:: WORK ITEM ::
Reproduce, unchanged, the lines between the one holding "Where should I" and the last line of the records, including both ends, but no pictures.

[Entries taken from a collection]
= Beginning of Section =
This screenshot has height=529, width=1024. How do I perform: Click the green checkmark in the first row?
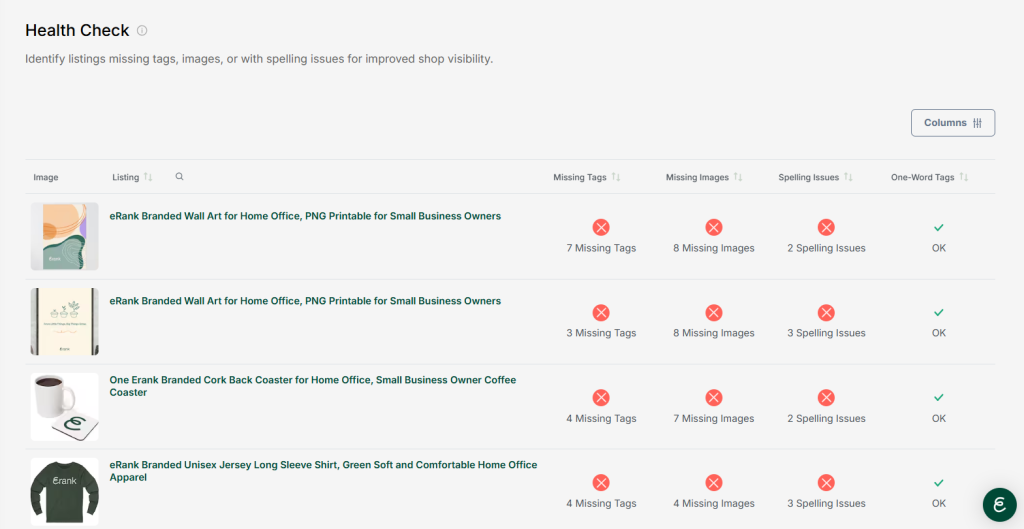coord(938,228)
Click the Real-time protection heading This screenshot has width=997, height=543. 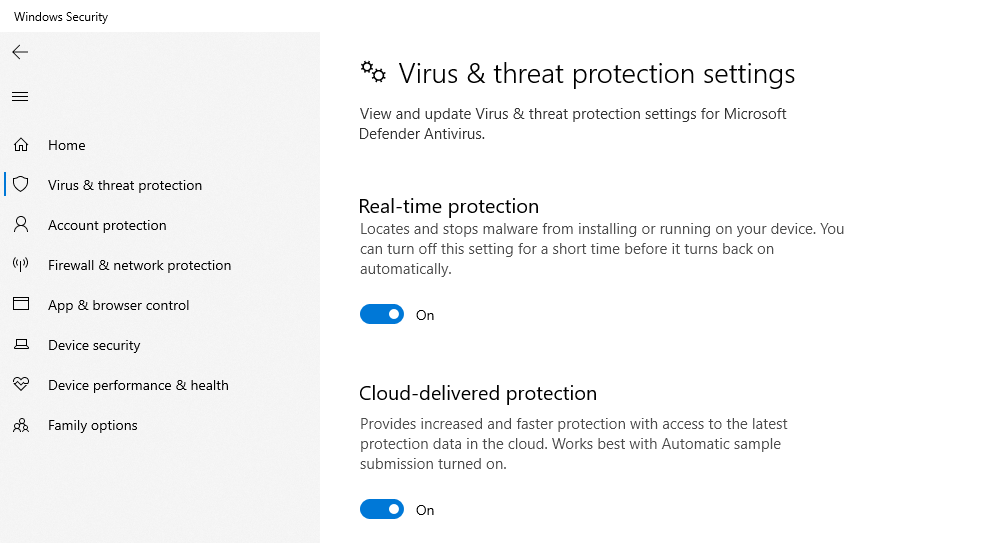(x=448, y=206)
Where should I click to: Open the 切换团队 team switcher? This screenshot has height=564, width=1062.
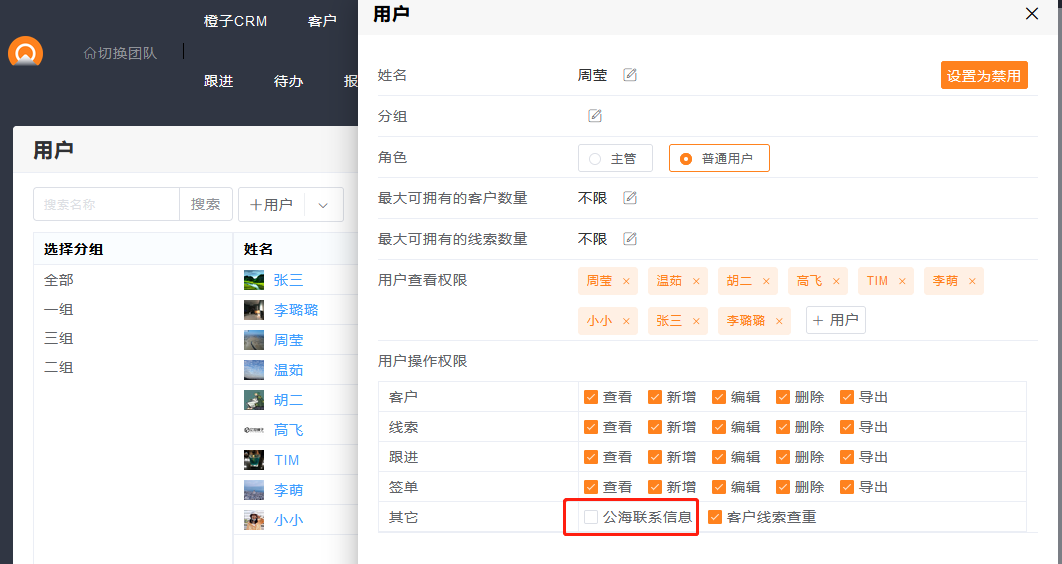point(120,53)
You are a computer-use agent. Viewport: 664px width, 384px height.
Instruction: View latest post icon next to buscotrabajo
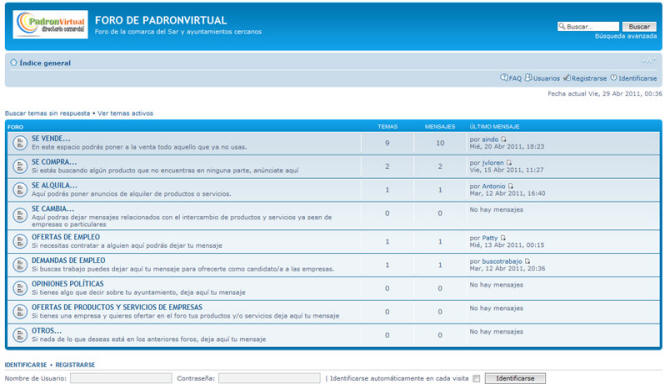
= End of Section =
:: TASK OUTPUT ::
Where should I click to: Open the 切换团队 team switcher? This screenshot has height=564, width=1062.
point(120,53)
You are a computer-use agent. Viewport: 664px width, 384px height.
Instruction: View latest post icon next to buscotrabajo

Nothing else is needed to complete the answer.